ESA System Service Monitoring
Ericsson SNMP Agent 16.0

Contents

1About This Document
1.1Purpose
1.2Target Group
1.3Prerequisites
1.4Typographic Conventions

2

Introduction

3

System Service Monitor
3.1Overview
3.2Log File Scanning
3.3Process Monitoring
3.4System Resource Monitoring
3.5Timer

4

Appendix A: SSM MIBs

Glossary

Reference List

1   About This Document

1.1   Purpose

The purpose of this document is to describe the system administration tasks for the Ericsson SNMP Agent (ESA).

More specifically this document is about setting up the module System Service Monitor (SSM) for monitoring the vital components and processes in a system. This document contains a very brief description of the function, it states a few useful scenarios and gives a few examples that show how easy it is to setup the monitoring. For a complete set of monitoring capabilities, see Reference [2] and Reference [3].

1.2   Target Group

The target group for this document is personnel responsible for administration of the ESA.

1.3   Prerequisites

It is assumed that the user of this document fulfils the following prerequisites.

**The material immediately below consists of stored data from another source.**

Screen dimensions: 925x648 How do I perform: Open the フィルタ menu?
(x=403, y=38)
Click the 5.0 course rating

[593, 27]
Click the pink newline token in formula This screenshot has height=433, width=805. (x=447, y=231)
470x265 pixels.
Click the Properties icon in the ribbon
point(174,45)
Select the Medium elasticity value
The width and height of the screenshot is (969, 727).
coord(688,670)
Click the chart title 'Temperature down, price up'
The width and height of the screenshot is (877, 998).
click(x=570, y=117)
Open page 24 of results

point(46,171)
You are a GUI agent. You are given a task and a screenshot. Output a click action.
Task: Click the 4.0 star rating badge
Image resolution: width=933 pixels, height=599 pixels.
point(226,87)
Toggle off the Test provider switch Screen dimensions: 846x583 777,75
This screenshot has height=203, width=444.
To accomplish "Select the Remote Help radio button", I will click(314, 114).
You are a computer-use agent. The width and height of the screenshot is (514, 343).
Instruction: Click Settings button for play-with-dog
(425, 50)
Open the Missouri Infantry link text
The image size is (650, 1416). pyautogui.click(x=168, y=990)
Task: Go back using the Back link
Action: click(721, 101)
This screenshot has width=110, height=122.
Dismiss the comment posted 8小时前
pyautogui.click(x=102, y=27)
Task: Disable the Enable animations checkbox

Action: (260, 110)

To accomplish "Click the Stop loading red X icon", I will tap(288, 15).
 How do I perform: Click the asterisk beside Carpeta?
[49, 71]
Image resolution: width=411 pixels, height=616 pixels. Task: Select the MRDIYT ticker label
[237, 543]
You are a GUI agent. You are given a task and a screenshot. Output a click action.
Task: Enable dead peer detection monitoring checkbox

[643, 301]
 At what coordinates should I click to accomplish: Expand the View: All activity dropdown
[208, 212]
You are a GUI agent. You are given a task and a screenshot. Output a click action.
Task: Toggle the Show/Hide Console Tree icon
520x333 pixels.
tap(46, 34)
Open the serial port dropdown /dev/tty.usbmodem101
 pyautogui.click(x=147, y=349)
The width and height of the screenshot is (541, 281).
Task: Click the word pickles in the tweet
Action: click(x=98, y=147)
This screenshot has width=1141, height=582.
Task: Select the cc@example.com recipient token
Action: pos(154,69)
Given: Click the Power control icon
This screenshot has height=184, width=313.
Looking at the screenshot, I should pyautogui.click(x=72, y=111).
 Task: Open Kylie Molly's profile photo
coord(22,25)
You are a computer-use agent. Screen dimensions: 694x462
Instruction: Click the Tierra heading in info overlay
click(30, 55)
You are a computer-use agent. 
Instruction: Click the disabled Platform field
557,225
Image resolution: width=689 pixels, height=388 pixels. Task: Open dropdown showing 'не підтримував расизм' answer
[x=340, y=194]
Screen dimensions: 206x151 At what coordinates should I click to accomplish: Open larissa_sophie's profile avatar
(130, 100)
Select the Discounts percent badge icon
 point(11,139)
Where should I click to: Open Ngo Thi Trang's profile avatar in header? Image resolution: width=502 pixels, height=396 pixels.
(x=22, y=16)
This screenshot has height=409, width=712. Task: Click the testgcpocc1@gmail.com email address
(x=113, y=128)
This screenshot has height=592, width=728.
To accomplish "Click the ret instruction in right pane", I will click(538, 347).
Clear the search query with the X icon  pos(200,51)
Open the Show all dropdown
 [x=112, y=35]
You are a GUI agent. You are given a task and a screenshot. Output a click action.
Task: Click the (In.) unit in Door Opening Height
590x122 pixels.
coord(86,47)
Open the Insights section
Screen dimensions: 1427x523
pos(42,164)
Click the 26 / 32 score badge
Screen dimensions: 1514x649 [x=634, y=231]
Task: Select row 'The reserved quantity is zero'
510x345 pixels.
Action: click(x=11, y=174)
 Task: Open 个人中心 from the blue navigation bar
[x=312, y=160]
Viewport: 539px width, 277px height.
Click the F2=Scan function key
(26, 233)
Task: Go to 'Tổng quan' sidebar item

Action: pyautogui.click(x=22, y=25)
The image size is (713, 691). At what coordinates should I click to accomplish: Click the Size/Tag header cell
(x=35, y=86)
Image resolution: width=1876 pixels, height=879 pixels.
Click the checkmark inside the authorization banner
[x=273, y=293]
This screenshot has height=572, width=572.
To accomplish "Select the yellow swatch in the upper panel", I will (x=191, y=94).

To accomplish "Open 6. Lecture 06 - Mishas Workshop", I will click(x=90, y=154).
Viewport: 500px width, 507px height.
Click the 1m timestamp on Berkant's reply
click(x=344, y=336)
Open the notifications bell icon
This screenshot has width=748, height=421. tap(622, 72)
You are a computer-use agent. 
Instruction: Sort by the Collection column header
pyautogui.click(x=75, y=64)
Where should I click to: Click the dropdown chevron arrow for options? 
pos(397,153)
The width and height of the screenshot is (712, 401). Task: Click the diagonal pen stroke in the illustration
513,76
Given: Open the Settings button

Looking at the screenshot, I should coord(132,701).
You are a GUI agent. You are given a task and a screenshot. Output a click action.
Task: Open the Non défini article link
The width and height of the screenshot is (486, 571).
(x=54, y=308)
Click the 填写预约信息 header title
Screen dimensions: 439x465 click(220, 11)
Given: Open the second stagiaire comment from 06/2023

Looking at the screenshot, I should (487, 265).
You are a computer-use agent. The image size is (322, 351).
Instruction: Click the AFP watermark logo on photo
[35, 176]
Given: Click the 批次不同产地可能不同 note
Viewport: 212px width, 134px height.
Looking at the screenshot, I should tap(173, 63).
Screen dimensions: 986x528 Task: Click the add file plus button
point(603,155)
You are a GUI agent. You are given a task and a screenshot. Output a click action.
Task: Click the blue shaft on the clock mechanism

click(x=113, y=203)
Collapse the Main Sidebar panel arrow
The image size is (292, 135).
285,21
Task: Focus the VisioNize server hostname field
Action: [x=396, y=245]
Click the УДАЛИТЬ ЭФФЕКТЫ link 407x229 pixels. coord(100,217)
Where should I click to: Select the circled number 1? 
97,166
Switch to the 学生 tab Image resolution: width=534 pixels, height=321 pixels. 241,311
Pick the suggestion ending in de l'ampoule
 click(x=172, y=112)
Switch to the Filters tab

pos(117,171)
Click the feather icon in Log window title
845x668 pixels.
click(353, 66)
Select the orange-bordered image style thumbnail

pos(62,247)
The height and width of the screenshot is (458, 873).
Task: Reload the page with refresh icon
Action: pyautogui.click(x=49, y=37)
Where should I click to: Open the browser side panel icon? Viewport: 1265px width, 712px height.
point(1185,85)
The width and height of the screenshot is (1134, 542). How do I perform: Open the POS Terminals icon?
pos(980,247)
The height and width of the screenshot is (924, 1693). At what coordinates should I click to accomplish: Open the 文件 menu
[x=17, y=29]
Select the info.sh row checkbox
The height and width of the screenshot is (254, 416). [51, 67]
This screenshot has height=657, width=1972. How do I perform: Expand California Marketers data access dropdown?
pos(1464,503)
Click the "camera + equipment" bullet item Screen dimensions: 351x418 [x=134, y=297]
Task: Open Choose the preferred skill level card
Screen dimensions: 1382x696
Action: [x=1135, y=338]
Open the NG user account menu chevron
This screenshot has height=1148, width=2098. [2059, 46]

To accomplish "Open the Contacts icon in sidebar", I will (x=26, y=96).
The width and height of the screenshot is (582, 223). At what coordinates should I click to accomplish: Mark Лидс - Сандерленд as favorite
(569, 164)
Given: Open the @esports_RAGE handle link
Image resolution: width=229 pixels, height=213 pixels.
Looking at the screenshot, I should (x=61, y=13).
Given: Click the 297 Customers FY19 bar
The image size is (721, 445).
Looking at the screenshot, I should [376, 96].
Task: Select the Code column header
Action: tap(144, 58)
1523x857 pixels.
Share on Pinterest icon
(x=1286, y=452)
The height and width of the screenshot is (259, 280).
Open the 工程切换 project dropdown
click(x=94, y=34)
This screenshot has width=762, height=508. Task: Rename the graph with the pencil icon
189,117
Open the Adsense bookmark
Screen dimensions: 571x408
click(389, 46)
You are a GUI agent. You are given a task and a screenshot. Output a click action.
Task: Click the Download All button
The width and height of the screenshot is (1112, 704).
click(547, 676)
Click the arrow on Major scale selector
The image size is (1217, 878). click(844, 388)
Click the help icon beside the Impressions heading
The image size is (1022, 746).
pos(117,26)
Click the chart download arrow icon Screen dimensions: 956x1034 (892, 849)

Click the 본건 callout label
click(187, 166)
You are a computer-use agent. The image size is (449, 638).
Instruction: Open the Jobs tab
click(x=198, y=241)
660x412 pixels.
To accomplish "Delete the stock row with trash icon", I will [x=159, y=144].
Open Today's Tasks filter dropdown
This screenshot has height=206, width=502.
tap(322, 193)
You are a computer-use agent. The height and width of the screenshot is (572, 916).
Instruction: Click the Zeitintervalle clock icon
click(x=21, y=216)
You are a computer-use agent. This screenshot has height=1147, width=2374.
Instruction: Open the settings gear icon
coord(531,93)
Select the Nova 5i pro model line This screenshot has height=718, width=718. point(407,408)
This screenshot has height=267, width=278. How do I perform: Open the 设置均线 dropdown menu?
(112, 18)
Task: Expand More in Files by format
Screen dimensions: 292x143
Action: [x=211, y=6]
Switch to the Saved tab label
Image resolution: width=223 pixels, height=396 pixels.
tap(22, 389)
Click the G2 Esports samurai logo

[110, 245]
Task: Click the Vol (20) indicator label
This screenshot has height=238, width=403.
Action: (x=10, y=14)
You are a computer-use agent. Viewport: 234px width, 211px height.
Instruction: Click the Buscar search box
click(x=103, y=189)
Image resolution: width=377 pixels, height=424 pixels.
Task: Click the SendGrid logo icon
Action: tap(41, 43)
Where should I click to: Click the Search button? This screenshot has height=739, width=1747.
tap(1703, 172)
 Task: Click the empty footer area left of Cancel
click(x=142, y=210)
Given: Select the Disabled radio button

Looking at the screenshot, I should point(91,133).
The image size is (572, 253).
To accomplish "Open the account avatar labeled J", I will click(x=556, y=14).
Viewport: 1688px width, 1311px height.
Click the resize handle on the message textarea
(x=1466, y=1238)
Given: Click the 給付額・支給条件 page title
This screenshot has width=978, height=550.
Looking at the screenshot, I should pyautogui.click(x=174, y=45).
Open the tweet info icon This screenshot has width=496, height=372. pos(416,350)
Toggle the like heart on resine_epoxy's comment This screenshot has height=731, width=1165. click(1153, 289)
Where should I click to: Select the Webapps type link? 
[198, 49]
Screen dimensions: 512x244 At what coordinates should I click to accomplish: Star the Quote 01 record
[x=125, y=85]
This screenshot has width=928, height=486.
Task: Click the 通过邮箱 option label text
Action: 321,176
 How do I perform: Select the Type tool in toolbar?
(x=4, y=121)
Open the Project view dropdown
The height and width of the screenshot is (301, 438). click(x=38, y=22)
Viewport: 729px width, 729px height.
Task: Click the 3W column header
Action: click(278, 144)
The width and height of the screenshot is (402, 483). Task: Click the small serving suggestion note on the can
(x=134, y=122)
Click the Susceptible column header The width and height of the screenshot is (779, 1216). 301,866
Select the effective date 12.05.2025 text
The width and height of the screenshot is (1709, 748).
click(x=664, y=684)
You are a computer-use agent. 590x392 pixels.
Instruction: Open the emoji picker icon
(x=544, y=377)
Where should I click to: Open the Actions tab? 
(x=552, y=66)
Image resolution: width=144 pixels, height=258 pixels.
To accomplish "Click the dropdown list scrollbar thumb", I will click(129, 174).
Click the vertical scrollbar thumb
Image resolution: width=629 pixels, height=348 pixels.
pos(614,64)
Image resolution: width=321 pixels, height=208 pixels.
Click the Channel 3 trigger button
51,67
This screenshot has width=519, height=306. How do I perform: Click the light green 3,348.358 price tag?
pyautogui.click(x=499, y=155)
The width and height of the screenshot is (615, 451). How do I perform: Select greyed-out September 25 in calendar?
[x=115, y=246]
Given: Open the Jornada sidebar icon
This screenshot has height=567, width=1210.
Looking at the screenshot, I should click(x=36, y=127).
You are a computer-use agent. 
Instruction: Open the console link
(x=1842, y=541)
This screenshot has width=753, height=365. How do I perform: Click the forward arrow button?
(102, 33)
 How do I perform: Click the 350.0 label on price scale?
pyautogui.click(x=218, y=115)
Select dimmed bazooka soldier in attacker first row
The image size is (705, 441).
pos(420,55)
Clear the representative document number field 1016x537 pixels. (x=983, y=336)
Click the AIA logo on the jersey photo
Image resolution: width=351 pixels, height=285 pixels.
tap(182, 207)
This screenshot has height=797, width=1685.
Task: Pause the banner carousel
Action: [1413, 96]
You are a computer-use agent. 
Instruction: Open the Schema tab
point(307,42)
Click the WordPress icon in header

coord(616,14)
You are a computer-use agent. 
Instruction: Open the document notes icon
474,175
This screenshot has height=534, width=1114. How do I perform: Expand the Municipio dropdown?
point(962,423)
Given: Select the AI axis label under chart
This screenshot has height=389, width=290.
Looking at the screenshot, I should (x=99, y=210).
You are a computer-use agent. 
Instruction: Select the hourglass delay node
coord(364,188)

1.4   Typographic Conventions

The typographic conventions used in this document are described in Reference [1].

2   Introduction

The ESA comes with an optional module called IBM Netcool System Service Monitor (SSM). The SSM is a monitoring feature in the system that captures system information from data sources provided by the system itself. The system does not need to communicate with the monitor processes as it is gathering information on its own.

This is very useful for systems where a monitoring solution does not exist or monitoring capabilities are not enough. By simply configuring the SSM the monitoring of the system is enhanced without affecting the system processes and operations.

The SSM is handling the system monitoring, such as capturing hardware information, scanning log files and monitoring processes.

Note:  
The SSM does not support the IPv6 protocol.

Caution!

Be aware of that the SSM is an optional component to the ESA and needs to be specifically ordered in order to be used.

The SSM comes with an own set of documentation, which in more detail describe the monitoring configuration. This document describes the most commonly used monitoring, while the SSM documentation describes all the monitoring capabilities available. Since the document mass is quite extensive for new ESA and SSM users, the intention with this document is to highlight the most important and useful features and lower the threshold for setting up SSM monitoring.

3   System Service Monitor

3.1   Overview

The monitoring capabilities of the SSM is huge. There are however a few monitoring function used more frequently than others.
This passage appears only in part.